Personal information
- Born: 5 September 1943 (age 82) Leningrad, Russian SFSR, Soviet Union
- Height: 170 cm (5 ft 7 in)
- Weight: 64 kg (141 lb)

Sport
- Sport: Swimming
- Club: Burevestnik St. Petersburg

Medal record
Representing the Soviet Union
European Championships
| Silver medal – second place | 1958 Budapest | 4×100 m medley |
| Bronze medal – third place | 1958 Budapest | 100 m backstroke |
Summer Universiade
| Gold medal – first place | 1961 Sofia | 100 m backstroke |

= Larisa Viktorova =

Russian swimmer

Larisa Viktorovna Viktorova (Лариса Викторовна Викторова; born 5 September 1943) is a retired Russian swimmer who won two medals at the 1958 European Aquatics Championships.

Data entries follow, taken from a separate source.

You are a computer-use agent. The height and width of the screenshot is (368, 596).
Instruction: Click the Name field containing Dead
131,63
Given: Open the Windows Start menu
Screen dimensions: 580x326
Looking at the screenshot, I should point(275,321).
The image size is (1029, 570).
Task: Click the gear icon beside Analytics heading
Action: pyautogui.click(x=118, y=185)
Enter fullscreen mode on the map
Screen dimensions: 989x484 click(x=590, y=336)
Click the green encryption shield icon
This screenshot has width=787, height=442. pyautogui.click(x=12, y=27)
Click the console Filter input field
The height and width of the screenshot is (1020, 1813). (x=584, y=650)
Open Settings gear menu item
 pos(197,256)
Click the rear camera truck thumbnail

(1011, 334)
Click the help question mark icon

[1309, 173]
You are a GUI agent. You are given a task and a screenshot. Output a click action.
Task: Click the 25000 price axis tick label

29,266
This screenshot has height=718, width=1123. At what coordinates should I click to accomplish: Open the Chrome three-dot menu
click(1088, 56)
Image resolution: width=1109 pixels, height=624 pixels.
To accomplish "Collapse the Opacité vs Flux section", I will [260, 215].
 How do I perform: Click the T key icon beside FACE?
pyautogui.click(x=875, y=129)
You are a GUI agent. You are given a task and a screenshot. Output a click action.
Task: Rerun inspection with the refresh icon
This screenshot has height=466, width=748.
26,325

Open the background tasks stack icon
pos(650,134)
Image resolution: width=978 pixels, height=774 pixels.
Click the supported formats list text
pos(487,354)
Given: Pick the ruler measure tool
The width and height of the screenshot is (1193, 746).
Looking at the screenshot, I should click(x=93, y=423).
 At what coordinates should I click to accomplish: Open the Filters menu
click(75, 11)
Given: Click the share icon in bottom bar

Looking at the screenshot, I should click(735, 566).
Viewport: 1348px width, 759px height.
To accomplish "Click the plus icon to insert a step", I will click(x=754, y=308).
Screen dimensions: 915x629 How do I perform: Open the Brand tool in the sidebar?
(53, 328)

She also participated in the 1960 Summer Olympics and finished eighth in the 4 × 100 m medley event. Between 1958 and 1964 she set 21 national records and won 15 medals at national championships (8 gold), in backstroke, freestyle and medley relay events. After retirement she worked at the Baikal-Amur Mainline and as a swimming coach. In the 1990s she moved to the United States.